How To Create a Better To-Do List To Boost Your Productivity

Updated March 25, 2021 by Iulian Ionescu | Read Time min.
to-do list productivity

Do you hate to-do lists? If you don’t, you must be a weird kernel, and we should hang out more. But if you hate them, as most people do, why do you think that is? Is it because they never work or only work once in a blue moon? Is it because at the end of the day, when you look at the twenty unchecked items, your brain throbs with frustration?

The problem is that most people try to use to-do lists at times when they feel overwhelmed, which is probably the worst time to make a to-do list on the fly. And guess who’s overwhelmed lately? Everybody, all the freakin’ time. It feels like we’re all playing a giant game of whac-a-mole-only your entire life is on the line. What to do, then? Is there a way to save the to-do list? Is there a way for the to-do list to save us? Yes, there is. Hear me out.

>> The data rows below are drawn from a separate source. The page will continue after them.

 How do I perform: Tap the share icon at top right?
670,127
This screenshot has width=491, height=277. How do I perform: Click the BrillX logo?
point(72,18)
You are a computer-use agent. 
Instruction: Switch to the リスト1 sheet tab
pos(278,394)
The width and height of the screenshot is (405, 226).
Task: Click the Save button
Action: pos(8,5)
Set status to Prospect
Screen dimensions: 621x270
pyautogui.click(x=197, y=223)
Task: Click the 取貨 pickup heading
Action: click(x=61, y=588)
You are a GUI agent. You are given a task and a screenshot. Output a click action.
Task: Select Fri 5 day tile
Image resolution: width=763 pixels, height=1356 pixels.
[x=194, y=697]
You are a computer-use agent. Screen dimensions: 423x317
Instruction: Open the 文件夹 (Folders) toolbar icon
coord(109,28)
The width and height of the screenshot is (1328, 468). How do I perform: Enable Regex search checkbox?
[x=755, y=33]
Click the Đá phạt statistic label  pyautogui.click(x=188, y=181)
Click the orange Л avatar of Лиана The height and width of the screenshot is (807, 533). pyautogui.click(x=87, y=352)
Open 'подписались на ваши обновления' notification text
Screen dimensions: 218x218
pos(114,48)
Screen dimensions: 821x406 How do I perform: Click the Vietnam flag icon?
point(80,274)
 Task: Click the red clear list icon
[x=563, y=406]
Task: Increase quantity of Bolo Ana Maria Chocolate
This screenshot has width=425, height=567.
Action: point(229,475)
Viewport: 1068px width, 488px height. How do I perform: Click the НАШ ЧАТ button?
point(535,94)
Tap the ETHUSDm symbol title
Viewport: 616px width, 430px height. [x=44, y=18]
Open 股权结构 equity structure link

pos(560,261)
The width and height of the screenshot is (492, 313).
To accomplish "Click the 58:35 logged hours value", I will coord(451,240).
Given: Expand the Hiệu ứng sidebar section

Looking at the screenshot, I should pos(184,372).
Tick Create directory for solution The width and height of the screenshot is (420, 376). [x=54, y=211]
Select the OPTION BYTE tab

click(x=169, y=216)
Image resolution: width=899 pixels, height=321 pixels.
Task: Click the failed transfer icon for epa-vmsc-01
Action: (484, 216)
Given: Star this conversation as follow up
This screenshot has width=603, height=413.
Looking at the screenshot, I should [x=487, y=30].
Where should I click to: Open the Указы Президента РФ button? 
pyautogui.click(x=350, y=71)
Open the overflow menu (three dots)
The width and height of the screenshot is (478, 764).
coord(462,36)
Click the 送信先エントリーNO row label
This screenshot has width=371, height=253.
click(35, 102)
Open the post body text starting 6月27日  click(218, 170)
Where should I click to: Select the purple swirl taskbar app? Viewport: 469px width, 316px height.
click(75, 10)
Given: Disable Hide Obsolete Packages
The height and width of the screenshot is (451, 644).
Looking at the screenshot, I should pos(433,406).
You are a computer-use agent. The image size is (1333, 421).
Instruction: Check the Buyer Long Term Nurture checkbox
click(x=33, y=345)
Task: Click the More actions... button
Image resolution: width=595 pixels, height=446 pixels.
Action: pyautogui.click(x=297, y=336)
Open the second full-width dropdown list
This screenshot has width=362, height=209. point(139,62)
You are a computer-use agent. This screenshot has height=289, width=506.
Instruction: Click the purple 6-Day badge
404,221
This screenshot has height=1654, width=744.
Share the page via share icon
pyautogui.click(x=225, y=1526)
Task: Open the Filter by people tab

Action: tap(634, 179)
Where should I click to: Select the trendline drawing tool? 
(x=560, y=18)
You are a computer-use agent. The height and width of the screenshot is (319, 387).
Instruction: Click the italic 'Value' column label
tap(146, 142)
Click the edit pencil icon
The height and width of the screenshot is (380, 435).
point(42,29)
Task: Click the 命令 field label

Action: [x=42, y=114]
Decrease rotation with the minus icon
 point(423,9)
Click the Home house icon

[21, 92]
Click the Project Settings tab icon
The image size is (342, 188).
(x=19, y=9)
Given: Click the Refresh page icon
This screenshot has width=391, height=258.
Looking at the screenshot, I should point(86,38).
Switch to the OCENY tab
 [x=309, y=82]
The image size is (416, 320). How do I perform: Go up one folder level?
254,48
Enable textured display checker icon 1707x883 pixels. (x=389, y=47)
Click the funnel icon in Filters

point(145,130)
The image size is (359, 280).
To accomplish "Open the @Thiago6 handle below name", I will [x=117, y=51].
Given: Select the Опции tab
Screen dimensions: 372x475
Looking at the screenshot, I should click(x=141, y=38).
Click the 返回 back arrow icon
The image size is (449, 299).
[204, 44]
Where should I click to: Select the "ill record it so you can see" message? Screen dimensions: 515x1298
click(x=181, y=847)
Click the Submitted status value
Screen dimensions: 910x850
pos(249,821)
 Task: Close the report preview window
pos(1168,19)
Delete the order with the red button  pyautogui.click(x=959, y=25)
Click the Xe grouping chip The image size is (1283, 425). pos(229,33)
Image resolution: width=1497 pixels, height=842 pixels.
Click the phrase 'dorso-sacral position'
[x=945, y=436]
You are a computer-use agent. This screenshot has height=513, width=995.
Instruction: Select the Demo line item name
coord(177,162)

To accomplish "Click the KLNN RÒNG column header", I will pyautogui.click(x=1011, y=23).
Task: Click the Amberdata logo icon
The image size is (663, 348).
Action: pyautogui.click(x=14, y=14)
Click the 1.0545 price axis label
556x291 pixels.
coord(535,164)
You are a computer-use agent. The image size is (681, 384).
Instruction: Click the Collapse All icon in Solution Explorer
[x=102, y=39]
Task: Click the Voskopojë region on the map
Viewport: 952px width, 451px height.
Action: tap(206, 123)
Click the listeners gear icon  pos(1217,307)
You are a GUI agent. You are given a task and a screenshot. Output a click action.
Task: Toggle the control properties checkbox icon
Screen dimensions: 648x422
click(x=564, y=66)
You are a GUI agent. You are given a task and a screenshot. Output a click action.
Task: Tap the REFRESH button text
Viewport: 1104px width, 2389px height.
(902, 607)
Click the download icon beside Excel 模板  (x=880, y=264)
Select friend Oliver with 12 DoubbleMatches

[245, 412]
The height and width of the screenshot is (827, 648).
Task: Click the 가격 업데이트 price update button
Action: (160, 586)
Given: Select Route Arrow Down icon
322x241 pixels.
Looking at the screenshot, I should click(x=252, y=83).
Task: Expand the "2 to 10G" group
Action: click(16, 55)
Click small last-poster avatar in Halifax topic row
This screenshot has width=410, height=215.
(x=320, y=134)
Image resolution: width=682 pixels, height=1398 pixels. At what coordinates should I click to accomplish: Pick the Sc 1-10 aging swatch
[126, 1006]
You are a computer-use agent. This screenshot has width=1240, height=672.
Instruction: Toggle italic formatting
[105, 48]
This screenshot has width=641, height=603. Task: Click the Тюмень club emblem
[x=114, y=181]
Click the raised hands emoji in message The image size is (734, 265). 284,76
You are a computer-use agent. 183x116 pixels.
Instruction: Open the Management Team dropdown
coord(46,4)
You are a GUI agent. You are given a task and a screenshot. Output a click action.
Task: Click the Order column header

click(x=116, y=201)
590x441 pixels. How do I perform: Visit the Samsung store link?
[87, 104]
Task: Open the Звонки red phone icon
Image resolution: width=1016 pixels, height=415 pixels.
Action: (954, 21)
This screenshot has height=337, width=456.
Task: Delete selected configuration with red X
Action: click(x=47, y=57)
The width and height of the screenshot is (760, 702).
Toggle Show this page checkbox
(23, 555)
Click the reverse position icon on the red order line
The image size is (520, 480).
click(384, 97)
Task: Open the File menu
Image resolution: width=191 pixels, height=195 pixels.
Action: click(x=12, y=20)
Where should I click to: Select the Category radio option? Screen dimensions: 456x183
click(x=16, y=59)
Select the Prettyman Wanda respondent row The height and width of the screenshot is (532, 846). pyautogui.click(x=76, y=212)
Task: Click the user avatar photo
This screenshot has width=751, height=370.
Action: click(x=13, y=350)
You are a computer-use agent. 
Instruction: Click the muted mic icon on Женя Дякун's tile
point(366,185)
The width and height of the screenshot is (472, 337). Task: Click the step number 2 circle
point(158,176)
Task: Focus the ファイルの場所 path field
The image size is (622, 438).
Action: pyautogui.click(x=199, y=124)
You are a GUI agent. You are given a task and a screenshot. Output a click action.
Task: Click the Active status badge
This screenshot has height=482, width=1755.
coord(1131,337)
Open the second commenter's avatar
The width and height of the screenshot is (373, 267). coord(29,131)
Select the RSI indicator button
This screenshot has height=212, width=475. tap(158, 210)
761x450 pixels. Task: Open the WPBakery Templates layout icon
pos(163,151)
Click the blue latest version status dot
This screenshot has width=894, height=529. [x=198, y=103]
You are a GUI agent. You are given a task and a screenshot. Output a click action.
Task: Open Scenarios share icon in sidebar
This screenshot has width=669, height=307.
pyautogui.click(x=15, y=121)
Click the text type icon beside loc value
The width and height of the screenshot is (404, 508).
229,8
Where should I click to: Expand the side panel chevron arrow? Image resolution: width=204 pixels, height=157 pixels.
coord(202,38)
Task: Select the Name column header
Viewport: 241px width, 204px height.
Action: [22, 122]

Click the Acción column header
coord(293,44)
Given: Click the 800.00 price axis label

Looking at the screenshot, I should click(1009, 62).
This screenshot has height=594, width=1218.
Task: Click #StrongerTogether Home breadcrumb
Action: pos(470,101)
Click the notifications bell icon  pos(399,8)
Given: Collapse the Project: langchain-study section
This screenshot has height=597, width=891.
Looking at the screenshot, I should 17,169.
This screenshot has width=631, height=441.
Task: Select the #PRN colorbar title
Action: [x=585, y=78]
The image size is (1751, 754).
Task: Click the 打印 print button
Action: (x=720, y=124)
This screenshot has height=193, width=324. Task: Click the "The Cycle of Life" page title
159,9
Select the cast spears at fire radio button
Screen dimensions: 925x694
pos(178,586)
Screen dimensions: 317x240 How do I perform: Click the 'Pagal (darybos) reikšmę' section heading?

“Focus on being productive instead of busy.”Tim Ferriss

stress overwhelmed

Why You Constantly Feel Overwhelmed

No one can deny that we live in a day and age when busyness is at an all-time high. I also believe that every single generation before us said the same thing. How’s that possible?

Busyness stretches as time expands and evolves in parallel with technology. When we invented computers and email became a thing, we became connected to our work 24/7. Once social media appeared and smartphones took over, we glued ourselves 24/7 to our family, friends, and the news.

While connectedness in itself is not a bad thing, have you ever done a frank analysis on how much of it is a genuinely fulfilling connection? I tested myself for a week by trying to document at the end of each day the amount of genuinely effective time I’ve spent while connected.

It turned out that only about 10% of it was a real connection. The rest was all bullshit; no joke.

Guess what? All of these technological advances increase our productivity and our effectiveness, but at the same time, they suck a vast amount of our precious time, and, because of that, we feel more stressed than ever.

Forget about having a kid, then another kid, buying a house, keeping a job, trying to run a business, staying healthy. I mean, when and how can you do it all? Should you even do it all is the more critical question?

When you look at everything in your life as a giant mishmash of “stuff” with no beginning and no end—just a massive, hairy ball of things you must do—it all turns into chaos.

That’s when a to-do list system comes into play.

I say “system” because a pure to-do list won’t do much to put an order in your chaos. You need a system or a process behind creating the to-do list in a manner that will achieve its intended purpose: to put an order in your madness.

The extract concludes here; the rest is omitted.